I was at the ASU-GSV conference this past week. This is the big annual monied conference where private equity/VC firms, big tech, startups, and some academics meet to try and court one another. It’s an exhausting conference and one that simultaneously causes despair for the future of education and optimism that we might see systems change.
Hardly surprising, but AI was center stage. I like the framing of Agrawal et al. around innovation in the use of AI with a scale on one end focused on point-based solutions (i.e. solve a problem) and the other end focused on systems change. I saw none of the latter here and remain surprised how the traditional university innovators have done little more than sign a contract with an LLM provider and launched a chat bot. The educational AI innovation will not come from inside as there is no vision.
AI and Education
How do students use AI? Students make extensive use of AI and Anthropic releases a solid analysis focusing on variations in different academic disciplines. They present an overarching framework of interaction patters: direct, collaborative, problem solving, and output creation. Our research from a few years ago confirmed that students tend to rely on, rather than learn from, AI. According to this report, that may be changing.

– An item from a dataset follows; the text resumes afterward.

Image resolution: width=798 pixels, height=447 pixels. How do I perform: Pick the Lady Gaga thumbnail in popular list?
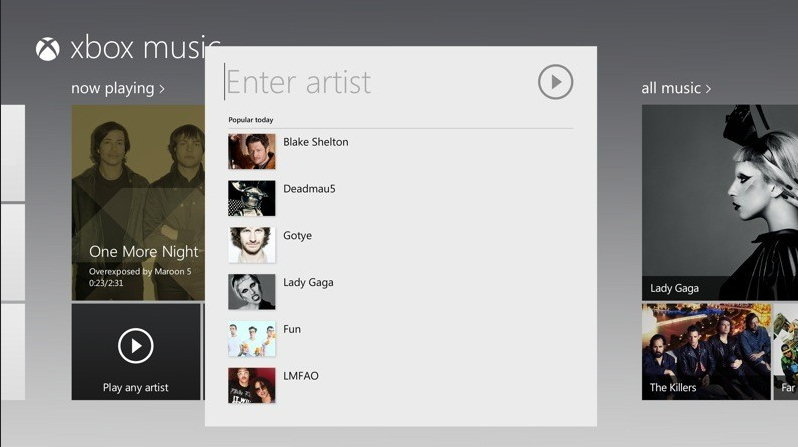pos(251,292)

Announcing: Matter and Space. The last 18 months have been the most intense, in terms of learning, of my young life. We’ve been working on building a new learning operating system that employs the critical capabilities that AI offers in an attempt to re-center and ground learning and sensemaking for humanity in a hopeful future. I’ll share more about this in the future, but for now, this is our vision (scroll down for several interviews).
AI in General
OpenAI has a range of use cases posted. Worth reviewing, though education is sparsely represented (i.e. not at all)

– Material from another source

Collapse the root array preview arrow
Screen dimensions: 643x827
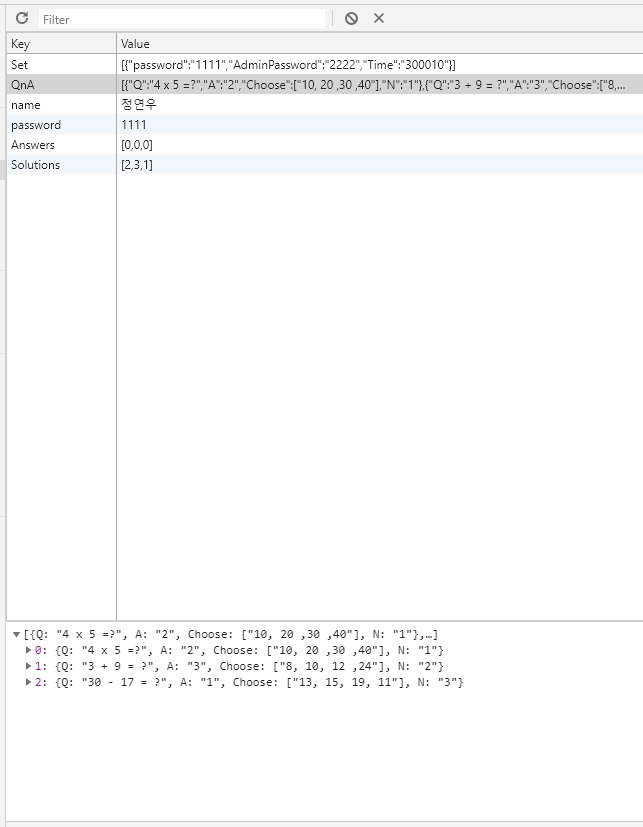(16, 635)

ChatGPT now remembers all your past conversations. This may be problematic for memory service companies and people who don’t want full memory if they use ChatGPT across various life roles: i.e. parent and employee. To the first point: it’s hard for an AI startup to nail the right value add. We’ve been focusing on: if AI getting better makes our product better, we have the right focus. If AI getting better threatens us, we need to rethink our value add.
Stanford releases their annual AI report. It weighs in at 400+ pages (clearly a task for Gemini to summarize). Chapter 7 focuses on education, the mainly computer science in both K-12 and higher education. IEEE offers twelve charts detailing the report (with simple commentary.
If you’re tracking voice agents, this is an excellent resource.
Google launches their Agent2Agent protocol: “a shared vision of a future when AI agents, regardless of their underlying technologies, can seamlessly collaborate to automate complex enterprise workflows and drive unprecedented levels of efficiency and innovation”. Some overlap with MCP (which focused on APIs and tools, not agent to agent interaction). Best explainer I’ve seen on MCP is here.
Google launched a range of new AI tools and technologies. Details here. They are slowly becoming the AI leader they should be - they fumbled hard over the last two years.
Shopify’s CEO dropped an internal memo that has been gaining traction. Short version: start with AI before you start with humans.
Meta dropped Llama 4 and will follow up with a few models (including Behemoth that clocks in at 2T parameters). Concerns have been raised about both political leanings (though they detail this in the link above “strong political lean at a rate comparable to Grok”) and gaming LMS benchmarks.
OpenAI is excellent at producing startups by disaffected former employees (Anthropic, SSI). The latest is the former CTO and others who are seeking to raised $2b at a $10b valuation.
Amazon keeps rolling out their AI infrastructure and offerings. The latest: Nova Sonic - human-like voice conversations.
Europe is sharpening their AI focus to better compete with USA and China.
Stop managing AI projects like traditional software. Test and experiment with your AI models and tools to success - rather than traditional SWE roadmap approaches (though those traditional approaches are not completely irrelevant - it’s more about adding better testing questions to guide the roadmap).